PAGE TEXT:
= = = = = = =
Preparation of Modified Fibre by Water-soluble Highly Blocked IPDI

Eucalyptus pulp fibre was transformed into a circular fibre sheet with a basis weight of 100 g/m² on a sheet former (RK-3A; Protein Technologies, Inc., Tucson, Austria). The fibre sheet was evenly impregnated with the prepared water-soluble blocked IPDI on an automatic coater at room temperature (Model AFA-IV; Wanjiang Weida Instrument Business Department, Dongguan, China) with a dose of 15 g/m². The fibre sheet was dried at 30 ℃ for 6 h, and then hot pressing was performed using a hot press (CREE-6014A; Kerui Instrument Technology Co., Ltd., Dongguan, China) at 0.01 MPa for 10 min to deblock the IPDI; the released isocyanate groups (-NCO) underwent a urethane reaction with the hydroxyl group (-OH) of cellulose to produce a IPDI-modified fibre sheet.

The tensile strength of modified fiber sheet was measured using the method of GB/T 12914 (2008) by the tensile strength testing instrument (Code 066, Lorentzen & Wettre, Sweden). The specimens were 25 mm long and 15 mm wide. The tensile elongation rate was (20±5) mm/min.

The tearing strength of modified fiber sheet was measured using the method of GB/T 455 (2002) by tearing tester (Elmendorf, TSE-A007B, China). The sample is 75 mm long and 63 mm wide.

The water absorption of the modified fiber sheet was measured using the method of GB/T 1540 (2002). The sample is with a diameter of (125±5) mm.
= = = = = = =
Collected data entries:
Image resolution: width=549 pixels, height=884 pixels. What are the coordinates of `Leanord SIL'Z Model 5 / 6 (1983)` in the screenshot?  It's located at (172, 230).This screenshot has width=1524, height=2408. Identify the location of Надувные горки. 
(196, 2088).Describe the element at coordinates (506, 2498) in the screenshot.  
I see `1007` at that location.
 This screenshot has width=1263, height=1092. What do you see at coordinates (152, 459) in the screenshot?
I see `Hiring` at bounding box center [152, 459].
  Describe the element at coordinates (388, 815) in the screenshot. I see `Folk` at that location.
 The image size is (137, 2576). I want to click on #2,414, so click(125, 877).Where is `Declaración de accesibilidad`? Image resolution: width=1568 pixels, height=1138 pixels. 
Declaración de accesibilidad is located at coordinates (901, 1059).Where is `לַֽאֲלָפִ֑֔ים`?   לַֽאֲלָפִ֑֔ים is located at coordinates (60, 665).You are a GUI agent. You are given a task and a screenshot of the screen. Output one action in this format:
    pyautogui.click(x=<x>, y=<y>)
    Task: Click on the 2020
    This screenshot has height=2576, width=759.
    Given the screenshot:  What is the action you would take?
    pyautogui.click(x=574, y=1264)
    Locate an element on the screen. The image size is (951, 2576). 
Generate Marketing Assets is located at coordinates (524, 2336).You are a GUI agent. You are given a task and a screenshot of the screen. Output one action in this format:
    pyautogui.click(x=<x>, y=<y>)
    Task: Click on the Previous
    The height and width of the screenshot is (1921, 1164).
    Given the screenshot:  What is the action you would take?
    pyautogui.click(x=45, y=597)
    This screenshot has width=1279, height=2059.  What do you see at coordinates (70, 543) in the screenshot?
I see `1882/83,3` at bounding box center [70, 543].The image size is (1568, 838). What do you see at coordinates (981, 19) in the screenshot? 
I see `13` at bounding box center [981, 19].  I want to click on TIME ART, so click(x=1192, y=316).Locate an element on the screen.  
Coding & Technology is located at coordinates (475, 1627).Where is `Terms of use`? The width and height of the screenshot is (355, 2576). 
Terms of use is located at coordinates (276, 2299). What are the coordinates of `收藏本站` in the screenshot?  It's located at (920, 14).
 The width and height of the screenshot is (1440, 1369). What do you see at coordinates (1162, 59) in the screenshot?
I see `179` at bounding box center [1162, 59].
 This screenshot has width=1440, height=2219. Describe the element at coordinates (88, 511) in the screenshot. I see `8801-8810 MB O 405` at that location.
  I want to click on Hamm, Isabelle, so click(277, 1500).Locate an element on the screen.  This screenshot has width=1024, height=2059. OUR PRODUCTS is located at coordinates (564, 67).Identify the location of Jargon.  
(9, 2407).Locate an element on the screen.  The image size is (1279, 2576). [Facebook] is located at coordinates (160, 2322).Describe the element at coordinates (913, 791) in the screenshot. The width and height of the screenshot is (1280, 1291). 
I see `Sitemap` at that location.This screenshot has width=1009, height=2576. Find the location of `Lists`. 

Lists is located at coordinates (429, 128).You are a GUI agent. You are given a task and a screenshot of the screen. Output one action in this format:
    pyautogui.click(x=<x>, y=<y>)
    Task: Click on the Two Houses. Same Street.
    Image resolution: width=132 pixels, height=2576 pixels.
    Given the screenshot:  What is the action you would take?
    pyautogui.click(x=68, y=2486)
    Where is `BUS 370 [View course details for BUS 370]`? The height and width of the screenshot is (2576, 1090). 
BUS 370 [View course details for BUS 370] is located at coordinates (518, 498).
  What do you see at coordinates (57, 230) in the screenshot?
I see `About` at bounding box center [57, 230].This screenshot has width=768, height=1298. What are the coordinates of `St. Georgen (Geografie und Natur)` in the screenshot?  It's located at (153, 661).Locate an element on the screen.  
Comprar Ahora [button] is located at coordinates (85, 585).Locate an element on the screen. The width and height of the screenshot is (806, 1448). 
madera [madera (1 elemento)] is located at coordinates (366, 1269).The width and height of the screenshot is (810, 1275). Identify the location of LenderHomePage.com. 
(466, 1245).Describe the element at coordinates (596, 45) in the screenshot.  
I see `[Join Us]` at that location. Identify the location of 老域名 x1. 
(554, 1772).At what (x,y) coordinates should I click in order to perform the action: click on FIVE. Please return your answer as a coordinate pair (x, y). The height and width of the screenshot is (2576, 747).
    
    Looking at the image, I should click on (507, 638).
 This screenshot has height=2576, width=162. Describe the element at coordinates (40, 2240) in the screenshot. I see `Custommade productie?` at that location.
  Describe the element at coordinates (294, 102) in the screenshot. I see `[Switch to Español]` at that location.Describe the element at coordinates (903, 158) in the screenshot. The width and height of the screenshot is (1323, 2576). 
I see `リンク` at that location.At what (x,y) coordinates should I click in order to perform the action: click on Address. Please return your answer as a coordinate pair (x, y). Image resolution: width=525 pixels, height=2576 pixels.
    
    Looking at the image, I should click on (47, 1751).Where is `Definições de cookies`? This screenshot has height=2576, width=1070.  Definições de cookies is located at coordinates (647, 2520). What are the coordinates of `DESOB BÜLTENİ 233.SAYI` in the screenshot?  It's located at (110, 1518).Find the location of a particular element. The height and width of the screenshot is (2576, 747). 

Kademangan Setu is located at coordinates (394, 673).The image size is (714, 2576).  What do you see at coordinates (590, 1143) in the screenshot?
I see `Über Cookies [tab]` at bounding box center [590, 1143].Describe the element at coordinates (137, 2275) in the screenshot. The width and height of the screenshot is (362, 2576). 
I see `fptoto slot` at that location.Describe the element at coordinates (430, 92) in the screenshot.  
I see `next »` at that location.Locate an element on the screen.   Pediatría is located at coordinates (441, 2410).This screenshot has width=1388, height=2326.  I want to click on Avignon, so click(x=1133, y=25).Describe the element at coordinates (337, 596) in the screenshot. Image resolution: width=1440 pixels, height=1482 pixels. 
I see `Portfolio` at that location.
= = = = = = =
EXERCISE REQUIREMENTS: Write out the modified-fiber passage word for word, between "The tearing strength" and "63 mm wide.", inclusive. Rely only on the modified-fiber passage.

SOLUTION:
The tearing strength of modified fiber sheet was measured using the method of GB/T 455 (2002) by tearing tester (Elmendorf, TSE-A007B, China). The sample is 75 mm long and 63 mm wide.